■ Problem to work on: Using the records below, find every line that includes "agent" and copy it.

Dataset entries
______
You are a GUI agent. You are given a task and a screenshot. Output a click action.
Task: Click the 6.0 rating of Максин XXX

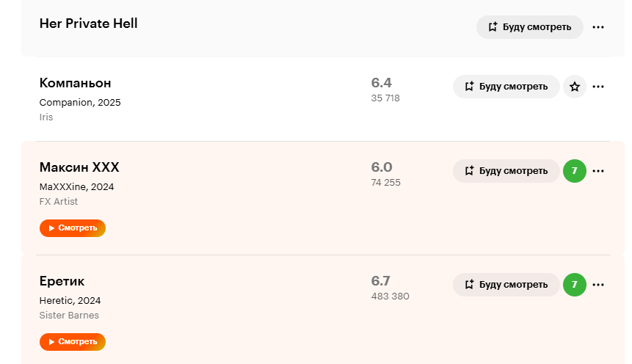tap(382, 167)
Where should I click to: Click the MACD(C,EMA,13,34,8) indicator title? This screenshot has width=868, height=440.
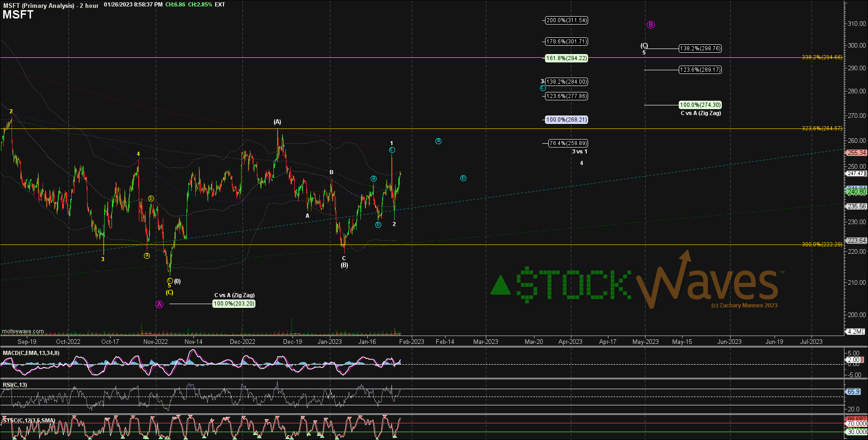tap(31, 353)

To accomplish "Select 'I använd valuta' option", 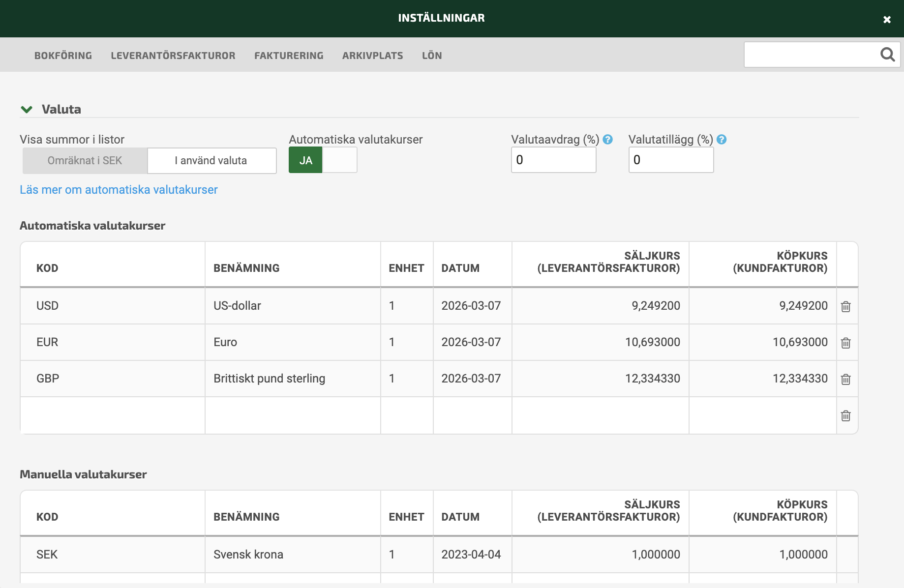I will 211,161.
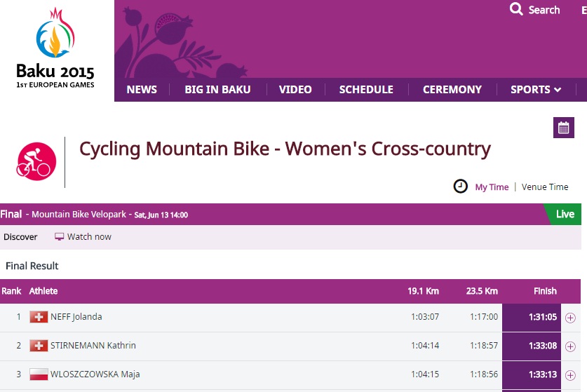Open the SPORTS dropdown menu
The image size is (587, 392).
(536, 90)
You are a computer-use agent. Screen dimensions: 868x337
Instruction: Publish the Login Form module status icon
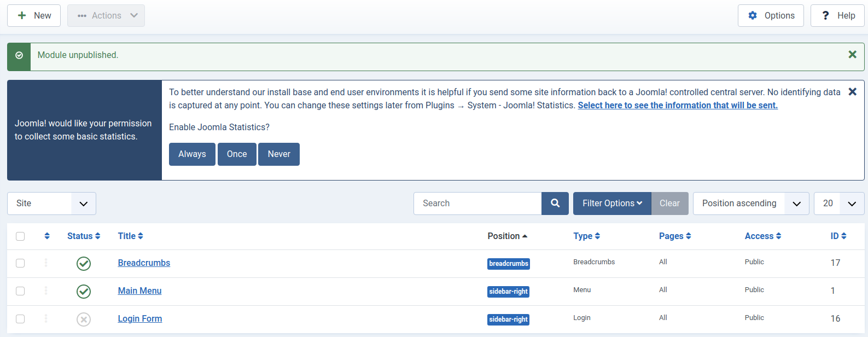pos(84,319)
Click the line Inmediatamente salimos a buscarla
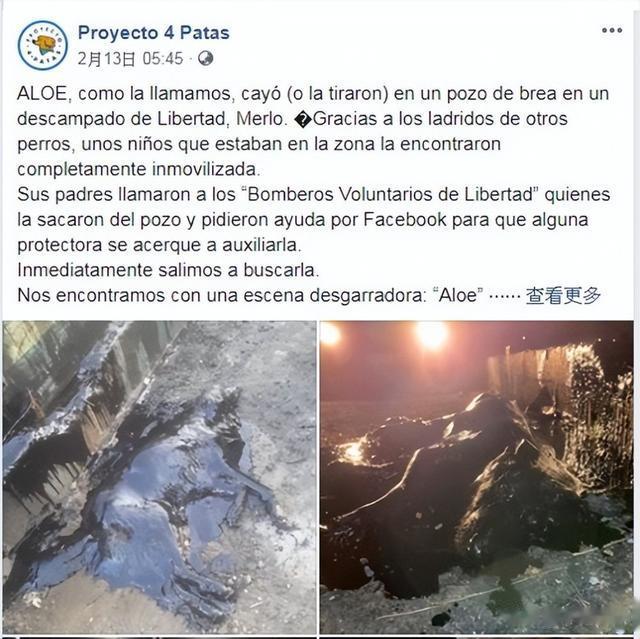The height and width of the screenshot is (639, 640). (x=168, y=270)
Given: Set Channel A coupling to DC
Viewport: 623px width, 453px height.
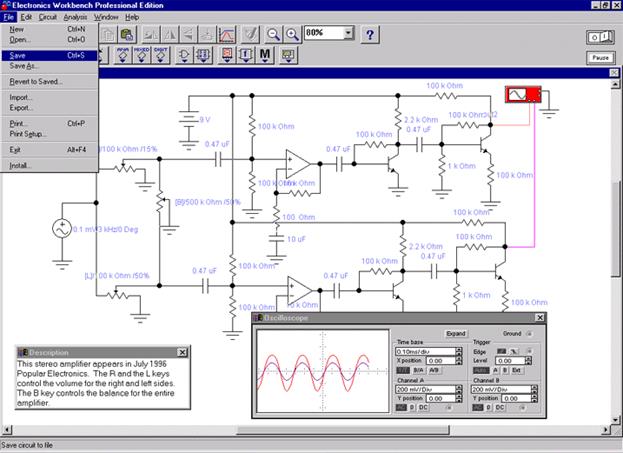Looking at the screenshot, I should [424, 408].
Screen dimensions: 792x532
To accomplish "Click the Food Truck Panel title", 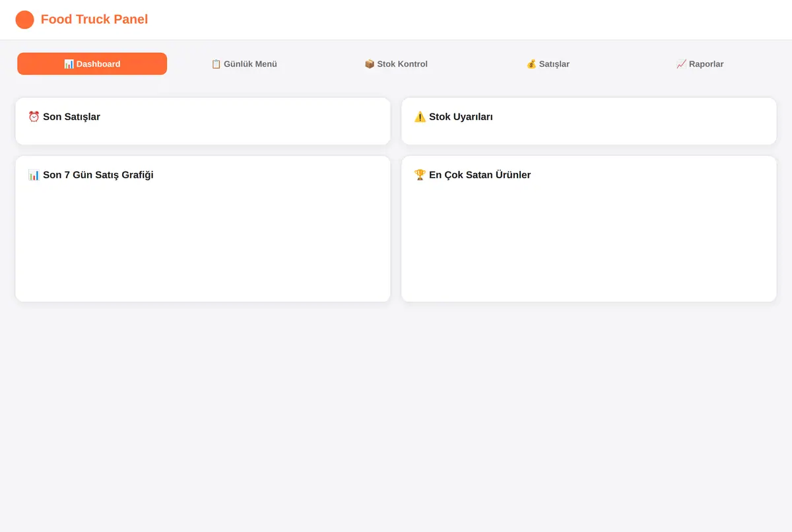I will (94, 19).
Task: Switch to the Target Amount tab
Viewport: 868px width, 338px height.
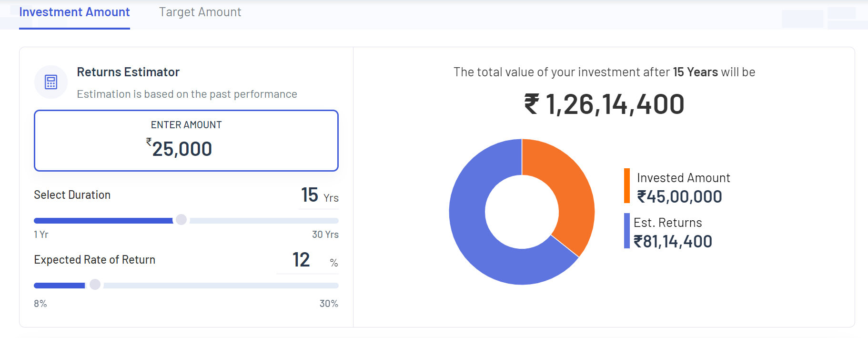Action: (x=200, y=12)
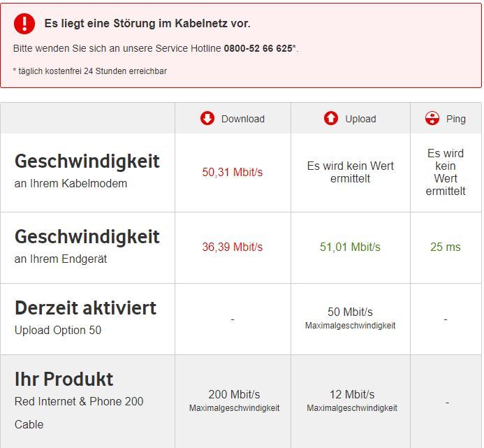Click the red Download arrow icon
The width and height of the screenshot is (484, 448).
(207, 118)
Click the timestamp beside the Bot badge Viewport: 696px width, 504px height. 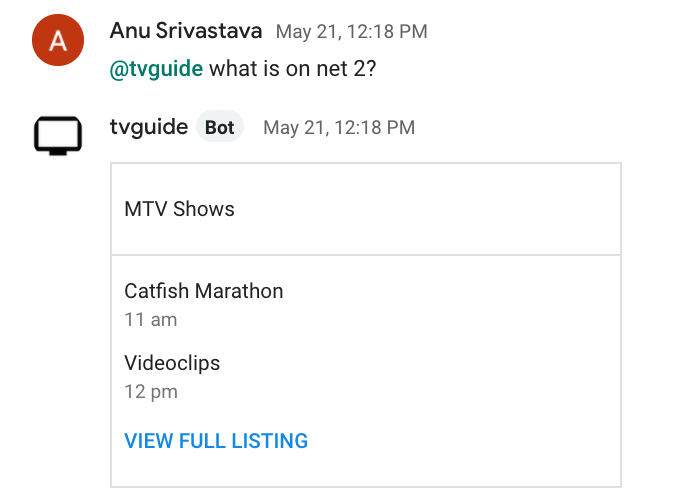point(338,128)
______
■ Task answer:
You are a GUI agent. You are given a task and a screenshot. Output a click action.
You are a computer-use agent. Screen dimensions: 868x337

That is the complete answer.